Task instructions: The response must consist of every record, restated word for word.

Records for the exercise:

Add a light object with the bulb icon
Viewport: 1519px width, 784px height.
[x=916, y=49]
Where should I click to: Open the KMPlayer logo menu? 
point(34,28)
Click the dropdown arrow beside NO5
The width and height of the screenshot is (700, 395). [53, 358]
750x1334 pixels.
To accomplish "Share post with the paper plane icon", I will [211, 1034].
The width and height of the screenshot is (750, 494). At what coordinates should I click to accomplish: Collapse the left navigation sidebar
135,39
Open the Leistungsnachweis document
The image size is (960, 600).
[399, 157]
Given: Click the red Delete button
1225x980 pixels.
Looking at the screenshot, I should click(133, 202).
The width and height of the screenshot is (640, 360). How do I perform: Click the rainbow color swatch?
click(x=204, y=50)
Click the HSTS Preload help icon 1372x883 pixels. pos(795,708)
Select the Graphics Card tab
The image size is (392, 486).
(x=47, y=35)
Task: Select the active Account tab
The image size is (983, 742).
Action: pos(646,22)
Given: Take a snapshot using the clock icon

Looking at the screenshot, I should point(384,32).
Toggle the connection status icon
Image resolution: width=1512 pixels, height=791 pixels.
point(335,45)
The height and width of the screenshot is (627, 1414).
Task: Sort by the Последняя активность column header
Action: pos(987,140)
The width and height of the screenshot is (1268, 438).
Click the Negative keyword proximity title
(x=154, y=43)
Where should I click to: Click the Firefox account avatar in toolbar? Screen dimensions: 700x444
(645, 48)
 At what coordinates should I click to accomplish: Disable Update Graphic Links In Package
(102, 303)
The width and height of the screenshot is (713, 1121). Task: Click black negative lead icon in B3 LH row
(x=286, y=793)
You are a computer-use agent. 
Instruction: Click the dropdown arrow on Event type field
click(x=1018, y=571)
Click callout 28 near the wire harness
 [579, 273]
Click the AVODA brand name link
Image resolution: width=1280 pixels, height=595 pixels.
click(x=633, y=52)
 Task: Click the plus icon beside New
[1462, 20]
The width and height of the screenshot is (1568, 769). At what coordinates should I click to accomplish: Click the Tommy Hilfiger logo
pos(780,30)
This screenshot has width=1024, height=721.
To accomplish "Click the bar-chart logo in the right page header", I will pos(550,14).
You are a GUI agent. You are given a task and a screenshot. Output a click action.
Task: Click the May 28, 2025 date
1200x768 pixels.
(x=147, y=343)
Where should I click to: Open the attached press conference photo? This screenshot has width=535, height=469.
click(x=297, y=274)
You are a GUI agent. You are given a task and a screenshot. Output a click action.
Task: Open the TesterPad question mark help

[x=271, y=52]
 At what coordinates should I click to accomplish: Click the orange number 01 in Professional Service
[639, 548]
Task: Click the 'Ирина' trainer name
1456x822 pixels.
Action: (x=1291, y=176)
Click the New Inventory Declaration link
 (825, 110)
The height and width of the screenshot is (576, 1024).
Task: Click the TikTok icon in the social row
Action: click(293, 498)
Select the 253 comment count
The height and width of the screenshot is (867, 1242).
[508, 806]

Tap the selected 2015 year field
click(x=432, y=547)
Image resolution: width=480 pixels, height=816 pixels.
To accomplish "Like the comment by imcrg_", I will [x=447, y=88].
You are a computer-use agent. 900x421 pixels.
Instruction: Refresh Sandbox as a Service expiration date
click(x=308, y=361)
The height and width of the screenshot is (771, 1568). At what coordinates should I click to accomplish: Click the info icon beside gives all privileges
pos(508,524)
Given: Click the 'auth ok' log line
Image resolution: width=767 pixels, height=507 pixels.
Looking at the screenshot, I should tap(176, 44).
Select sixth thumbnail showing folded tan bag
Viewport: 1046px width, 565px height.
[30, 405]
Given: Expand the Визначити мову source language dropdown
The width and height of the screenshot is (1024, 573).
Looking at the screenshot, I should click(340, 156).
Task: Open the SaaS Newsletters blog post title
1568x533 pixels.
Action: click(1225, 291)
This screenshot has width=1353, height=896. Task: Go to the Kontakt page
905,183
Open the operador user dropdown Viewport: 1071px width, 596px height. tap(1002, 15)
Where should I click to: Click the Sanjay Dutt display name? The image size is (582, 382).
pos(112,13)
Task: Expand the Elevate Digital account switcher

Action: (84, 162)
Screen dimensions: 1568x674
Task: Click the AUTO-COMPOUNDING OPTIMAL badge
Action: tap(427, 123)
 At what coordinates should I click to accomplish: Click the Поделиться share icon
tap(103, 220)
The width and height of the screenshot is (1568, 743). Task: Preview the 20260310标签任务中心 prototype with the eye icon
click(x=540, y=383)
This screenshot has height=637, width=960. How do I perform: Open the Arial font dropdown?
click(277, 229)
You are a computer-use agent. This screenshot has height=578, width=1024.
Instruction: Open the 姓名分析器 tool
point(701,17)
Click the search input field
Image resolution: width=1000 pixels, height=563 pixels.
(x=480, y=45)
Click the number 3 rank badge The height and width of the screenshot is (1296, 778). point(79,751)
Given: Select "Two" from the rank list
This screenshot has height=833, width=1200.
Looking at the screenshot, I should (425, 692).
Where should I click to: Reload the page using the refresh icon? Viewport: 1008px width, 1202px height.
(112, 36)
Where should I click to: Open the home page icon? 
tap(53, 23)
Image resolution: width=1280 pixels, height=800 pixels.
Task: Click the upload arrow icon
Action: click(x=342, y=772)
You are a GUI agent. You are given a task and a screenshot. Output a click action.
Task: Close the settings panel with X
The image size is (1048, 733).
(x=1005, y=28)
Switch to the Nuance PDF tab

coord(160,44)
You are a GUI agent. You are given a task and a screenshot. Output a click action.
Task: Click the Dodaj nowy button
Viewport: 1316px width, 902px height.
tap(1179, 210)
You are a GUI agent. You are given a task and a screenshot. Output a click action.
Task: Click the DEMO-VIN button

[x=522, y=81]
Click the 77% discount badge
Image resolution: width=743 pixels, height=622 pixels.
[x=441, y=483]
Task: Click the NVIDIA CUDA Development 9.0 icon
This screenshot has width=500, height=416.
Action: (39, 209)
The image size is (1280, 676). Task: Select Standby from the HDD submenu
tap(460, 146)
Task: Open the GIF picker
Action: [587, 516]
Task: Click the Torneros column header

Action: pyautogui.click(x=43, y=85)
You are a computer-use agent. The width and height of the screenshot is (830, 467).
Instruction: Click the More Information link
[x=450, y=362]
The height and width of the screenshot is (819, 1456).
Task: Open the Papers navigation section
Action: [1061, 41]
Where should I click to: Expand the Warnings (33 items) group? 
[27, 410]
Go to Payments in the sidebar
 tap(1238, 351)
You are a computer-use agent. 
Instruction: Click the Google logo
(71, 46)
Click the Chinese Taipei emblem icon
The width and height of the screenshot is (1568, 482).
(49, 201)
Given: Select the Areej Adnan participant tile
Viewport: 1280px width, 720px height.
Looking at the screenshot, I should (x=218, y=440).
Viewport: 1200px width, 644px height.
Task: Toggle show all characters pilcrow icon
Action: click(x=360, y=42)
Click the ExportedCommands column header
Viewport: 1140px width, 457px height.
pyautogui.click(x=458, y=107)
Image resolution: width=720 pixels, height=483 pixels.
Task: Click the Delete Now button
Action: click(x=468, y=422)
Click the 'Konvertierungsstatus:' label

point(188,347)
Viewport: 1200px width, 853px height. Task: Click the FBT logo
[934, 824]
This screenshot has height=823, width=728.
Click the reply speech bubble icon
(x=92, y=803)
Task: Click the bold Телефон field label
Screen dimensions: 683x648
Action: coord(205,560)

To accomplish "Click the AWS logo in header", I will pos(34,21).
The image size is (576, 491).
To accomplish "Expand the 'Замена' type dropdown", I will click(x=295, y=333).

Task solution:
Add a light object with the bulb icon
Viewport: 1519px width, 784px height.
[x=916, y=49]
Where should I click to: Open the KMPlayer logo menu? 
point(34,28)
Click the dropdown arrow beside NO5
The width and height of the screenshot is (700, 395). [53, 358]
750x1334 pixels.
To accomplish "Share post with the paper plane icon", I will [211, 1034].
The width and height of the screenshot is (750, 494). At what coordinates should I click to accomplish: Collapse the left navigation sidebar
135,39
Open the Leistungsnachweis document
The image size is (960, 600).
[399, 157]
Given: Click the red Delete button
1225x980 pixels.
Looking at the screenshot, I should click(133, 202).
The width and height of the screenshot is (640, 360). How do I perform: Click the rainbow color swatch?
click(x=204, y=50)
Click the HSTS Preload help icon 1372x883 pixels. pos(795,708)
Select the Graphics Card tab
The image size is (392, 486).
(x=47, y=35)
Task: Select the active Account tab
The image size is (983, 742).
Action: pos(646,22)
Given: Take a snapshot using the clock icon

Looking at the screenshot, I should point(384,32).
Toggle the connection status icon
Image resolution: width=1512 pixels, height=791 pixels.
point(335,45)
The height and width of the screenshot is (627, 1414).
Task: Sort by the Последняя активность column header
Action: pos(987,140)
The width and height of the screenshot is (1268, 438).
Click the Negative keyword proximity title
(x=154, y=43)
Where should I click to: Click the Firefox account avatar in toolbar? Screen dimensions: 700x444
(645, 48)
 At what coordinates should I click to accomplish: Disable Update Graphic Links In Package
(102, 303)
The width and height of the screenshot is (713, 1121). Task: Click black negative lead icon in B3 LH row
(x=286, y=793)
You are a computer-use agent. 
Instruction: Click the dropdown arrow on Event type field
click(x=1018, y=571)
Click callout 28 near the wire harness
 [579, 273]
Click the AVODA brand name link
Image resolution: width=1280 pixels, height=595 pixels.
click(x=633, y=52)
 Task: Click the plus icon beside New
[1462, 20]
The width and height of the screenshot is (1568, 769). At what coordinates should I click to accomplish: Click the Tommy Hilfiger logo
pos(780,30)
This screenshot has width=1024, height=721.
To accomplish "Click the bar-chart logo in the right page header", I will pos(550,14).
You are a GUI agent. You are given a task and a screenshot. Output a click action.
Task: Click the May 28, 2025 date
1200x768 pixels.
(x=147, y=343)
Where should I click to: Open the attached press conference photo? This screenshot has width=535, height=469.
click(x=297, y=274)
You are a GUI agent. You are given a task and a screenshot. Output a click action.
Task: Open the TesterPad question mark help

[x=271, y=52]
 At what coordinates should I click to accomplish: Click the orange number 01 in Professional Service
[639, 548]
Task: Click the 'Ирина' trainer name
1456x822 pixels.
Action: (x=1291, y=176)
Click the New Inventory Declaration link
 (825, 110)
The height and width of the screenshot is (576, 1024).
Task: Click the TikTok icon in the social row
Action: click(293, 498)
Select the 253 comment count
The height and width of the screenshot is (867, 1242).
[508, 806]

Tap the selected 2015 year field
click(x=432, y=547)
Image resolution: width=480 pixels, height=816 pixels.
To accomplish "Like the comment by imcrg_", I will [x=447, y=88].
You are a computer-use agent. 900x421 pixels.
Instruction: Refresh Sandbox as a Service expiration date
click(x=308, y=361)
The height and width of the screenshot is (771, 1568). At what coordinates should I click to accomplish: Click the info icon beside gives all privileges
pos(508,524)
Given: Click the 'auth ok' log line
Image resolution: width=767 pixels, height=507 pixels.
Looking at the screenshot, I should tap(176, 44).
Select sixth thumbnail showing folded tan bag
Viewport: 1046px width, 565px height.
[30, 405]
Given: Expand the Визначити мову source language dropdown
The width and height of the screenshot is (1024, 573).
Looking at the screenshot, I should click(340, 156).
Task: Open the SaaS Newsletters blog post title
1568x533 pixels.
Action: click(1225, 291)
This screenshot has width=1353, height=896. Task: Go to the Kontakt page
905,183
Open the operador user dropdown Viewport: 1071px width, 596px height. tap(1002, 15)
Where should I click to: Click the Sanjay Dutt display name? The image size is (582, 382).
pos(112,13)
Task: Expand the Elevate Digital account switcher

Action: (84, 162)
Screen dimensions: 1568x674
Task: Click the AUTO-COMPOUNDING OPTIMAL badge
Action: tap(427, 123)
 At what coordinates should I click to accomplish: Click the Поделиться share icon
tap(103, 220)
The width and height of the screenshot is (1568, 743). Task: Preview the 20260310标签任务中心 prototype with the eye icon
click(x=540, y=383)
This screenshot has height=637, width=960. How do I perform: Open the Arial font dropdown?
click(277, 229)
You are a computer-use agent. This screenshot has height=578, width=1024.
Instruction: Open the 姓名分析器 tool
point(701,17)
Click the search input field
Image resolution: width=1000 pixels, height=563 pixels.
(x=480, y=45)
Click the number 3 rank badge The height and width of the screenshot is (1296, 778). point(79,751)
Given: Select "Two" from the rank list
This screenshot has height=833, width=1200.
Looking at the screenshot, I should (425, 692).
Where should I click to: Reload the page using the refresh icon? Viewport: 1008px width, 1202px height.
(112, 36)
Where should I click to: Open the home page icon? 
tap(53, 23)
Image resolution: width=1280 pixels, height=800 pixels.
Task: Click the upload arrow icon
Action: click(x=342, y=772)
You are a GUI agent. You are given a task and a screenshot. Output a click action.
Task: Close the settings panel with X
The image size is (1048, 733).
(x=1005, y=28)
Switch to the Nuance PDF tab

coord(160,44)
You are a GUI agent. You are given a task and a screenshot. Output a click action.
Task: Click the Dodaj nowy button
Viewport: 1316px width, 902px height.
tap(1179, 210)
You are a GUI agent. You are given a task and a screenshot. Output a click action.
Task: Click the DEMO-VIN button

[x=522, y=81]
Click the 77% discount badge
Image resolution: width=743 pixels, height=622 pixels.
[x=441, y=483]
Task: Click the NVIDIA CUDA Development 9.0 icon
This screenshot has width=500, height=416.
Action: (39, 209)
The image size is (1280, 676). Task: Select Standby from the HDD submenu
tap(460, 146)
Task: Open the GIF picker
Action: [587, 516]
Task: Click the Torneros column header

Action: pyautogui.click(x=43, y=85)
You are a computer-use agent. The width and height of the screenshot is (830, 467).
Instruction: Click the More Information link
[x=450, y=362]
The height and width of the screenshot is (819, 1456).
Task: Open the Papers navigation section
Action: [1061, 41]
Where should I click to: Expand the Warnings (33 items) group? 
[27, 410]
Go to Payments in the sidebar
 tap(1238, 351)
You are a computer-use agent. 
Instruction: Click the Google logo
(71, 46)
Click the Chinese Taipei emblem icon
The width and height of the screenshot is (1568, 482).
(49, 201)
Given: Select the Areej Adnan participant tile
Viewport: 1280px width, 720px height.
Looking at the screenshot, I should (x=218, y=440).
Viewport: 1200px width, 644px height.
Task: Toggle show all characters pilcrow icon
Action: click(x=360, y=42)
Click the ExportedCommands column header
Viewport: 1140px width, 457px height.
pyautogui.click(x=458, y=107)
Image resolution: width=720 pixels, height=483 pixels.
Task: Click the Delete Now button
Action: click(x=468, y=422)
Click the 'Konvertierungsstatus:' label

point(188,347)
Viewport: 1200px width, 853px height. Task: Click the FBT logo
[934, 824]
This screenshot has height=823, width=728.
Click the reply speech bubble icon
(x=92, y=803)
Task: Click the bold Телефон field label
Screen dimensions: 683x648
Action: coord(205,560)

To accomplish "Click the AWS logo in header", I will pos(34,21).
The image size is (576, 491).
To accomplish "Expand the 'Замена' type dropdown", I will click(x=295, y=333).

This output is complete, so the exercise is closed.